Another scenario for shrinking VSAN can be achieved thru’ retiring and removing a VSAN Node from a VSAN cluster. Well, again and again… this is not something I would like to see but do remember that when capacity is reduced, performance is also degraded. (More Node, More performance)

Again, as scaling in 5 node to 4 node, or 4 node to 3 node is very trivial which you just need to put an ESXi host into maintenance mode with full evaluation. So I would like to show the steps from downgrading a VSAN from 3 nodes to 2 nodes. Following please refer to the steps:

  1. Install and setup a new VSAN Witness Appliance
  2. Join the VSAN Witness Appliance into the existing VSAN Cluster
  3. Configuring the VSAN Network of the VSAN Witness Appliance
  4. Put Existing Node (you want to remove) into maintenance mode with “Ensure Accessible”
  5. Move Away the Host from the VSAN cluster and Disable the VSAN network
  6. Reconfigure the VSAN to include witness server
  7. Build the Fault Domains according to the Wizard
  8. Resynchronise the VSAN objects to ensure the VSAN Healthiness

Consolidating a VSAN

It also happens some customer do have two or more VSAN clusters being deployed under a vSphere Environment, so you may have to consolidate smaller VSAN clusters into a bigger VSAN cluster. No worry, actually you know the steps already. Where?
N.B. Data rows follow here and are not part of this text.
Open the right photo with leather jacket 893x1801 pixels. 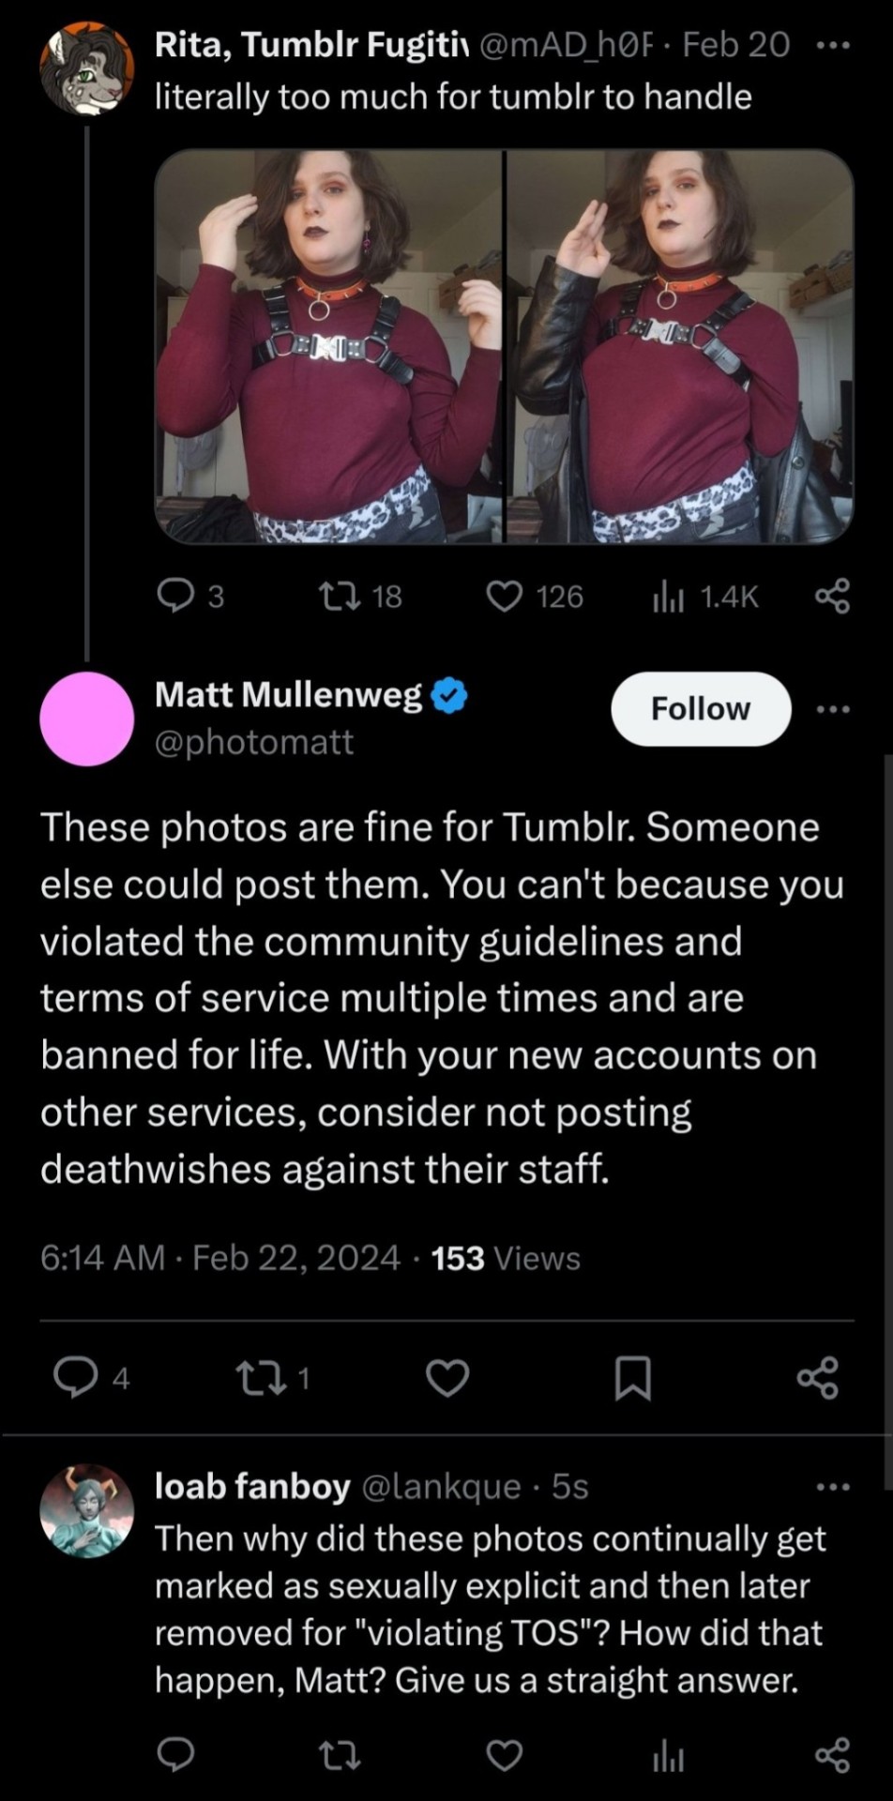click(x=680, y=346)
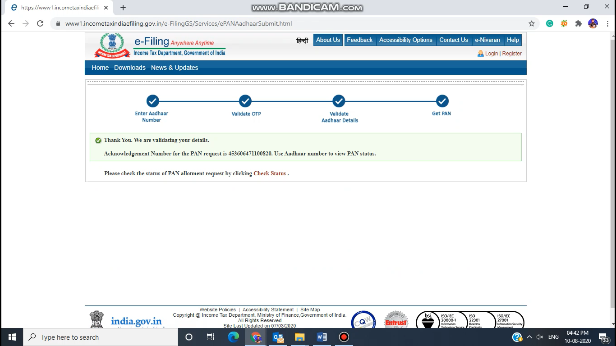The height and width of the screenshot is (346, 616).
Task: Click the Bandicam recording icon on the taskbar
Action: 344,337
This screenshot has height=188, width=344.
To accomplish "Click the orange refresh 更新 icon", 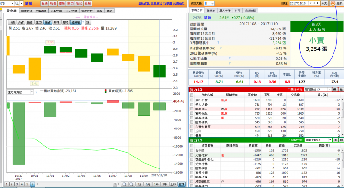I will [333, 3].
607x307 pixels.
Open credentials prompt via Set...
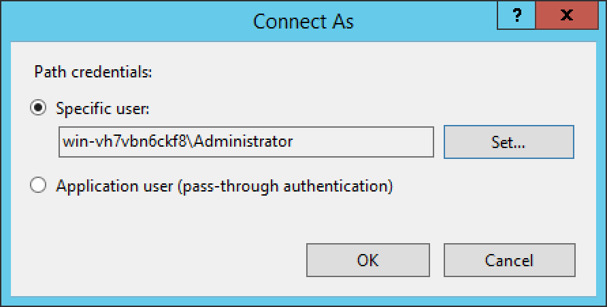point(509,142)
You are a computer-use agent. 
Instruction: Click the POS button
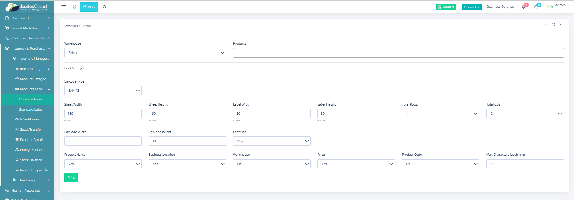[89, 7]
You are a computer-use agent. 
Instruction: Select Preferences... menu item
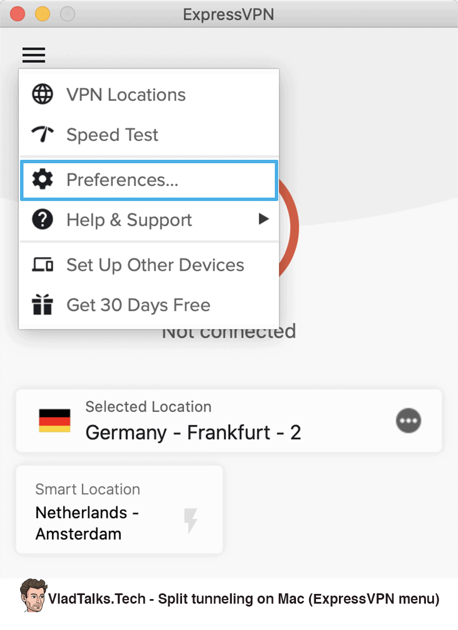click(149, 180)
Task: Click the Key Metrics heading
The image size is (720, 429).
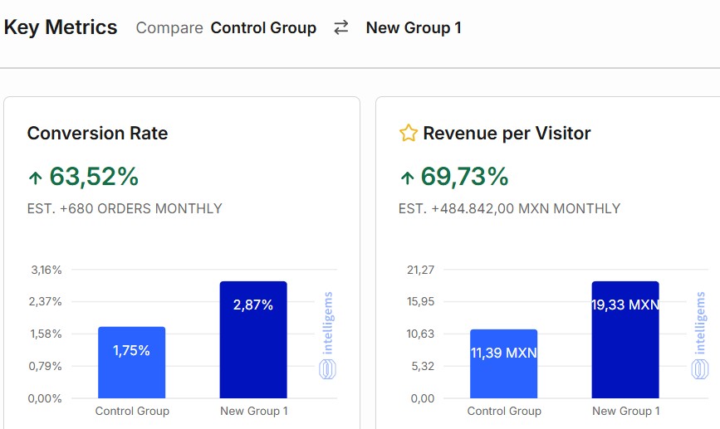Action: click(x=61, y=27)
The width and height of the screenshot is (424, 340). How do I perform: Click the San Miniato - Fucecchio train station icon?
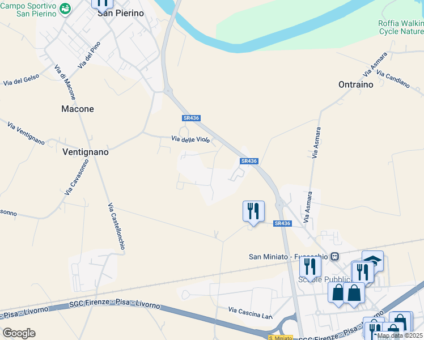(335, 257)
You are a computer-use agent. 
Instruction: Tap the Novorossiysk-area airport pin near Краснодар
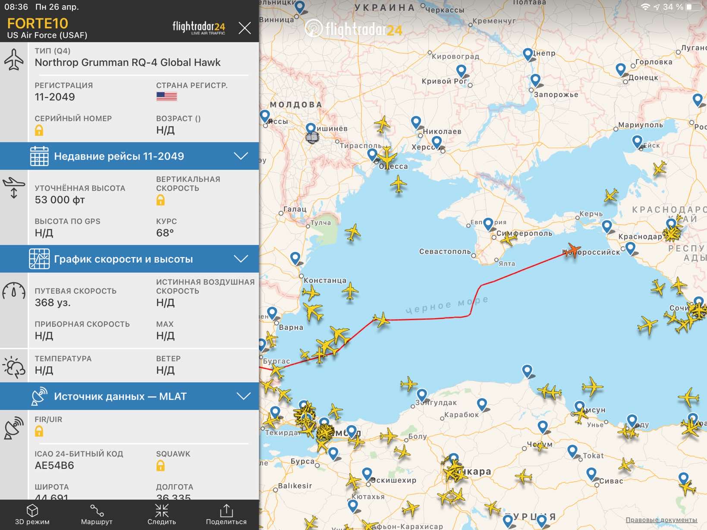pyautogui.click(x=630, y=248)
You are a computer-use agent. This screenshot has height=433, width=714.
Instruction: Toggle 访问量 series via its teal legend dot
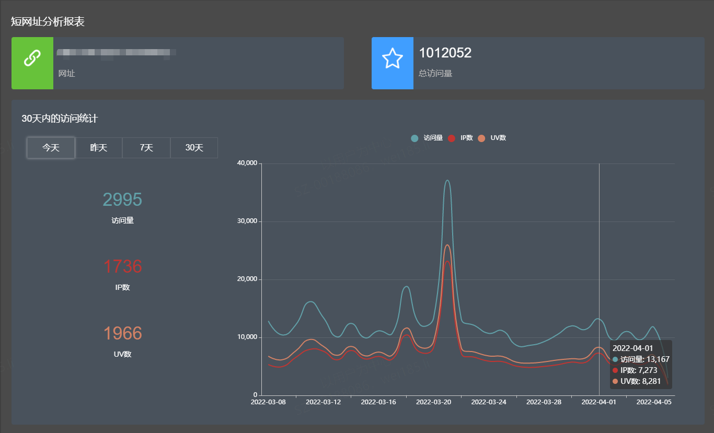414,138
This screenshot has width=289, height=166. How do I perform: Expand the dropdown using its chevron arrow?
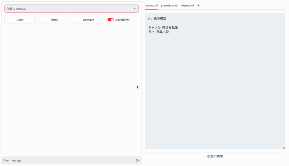point(134,9)
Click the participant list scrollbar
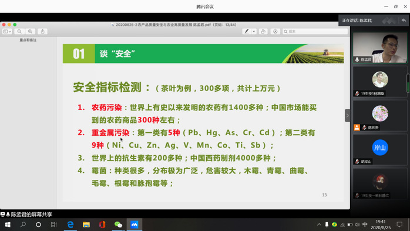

It’s just above this session, because:

Consolidating a VSAN cluster is just = Reducing one VSAN cluster + Shrinking another VSAN cluster

Of course you need to do storage vMotion across the VSAN cluster during the consolidating process.

Removing a VSAN

Likewise, if you would like to completely remove the VSAN cluster. You could keep following the Shrinking a VSAN steps to keep reducing the size of VSAN cluster. You may claim why not just vMotion all VM out of the VSAN cluster and disable the VSAN directly. Well… technically you can, but you need spend some time to remove the disk partition on the local disks if you wanna reuse the local disks as normal local datastores.

So I think I have covered quite a lot in Scaling your VSAN Cluster and I wish this would be helpful for you.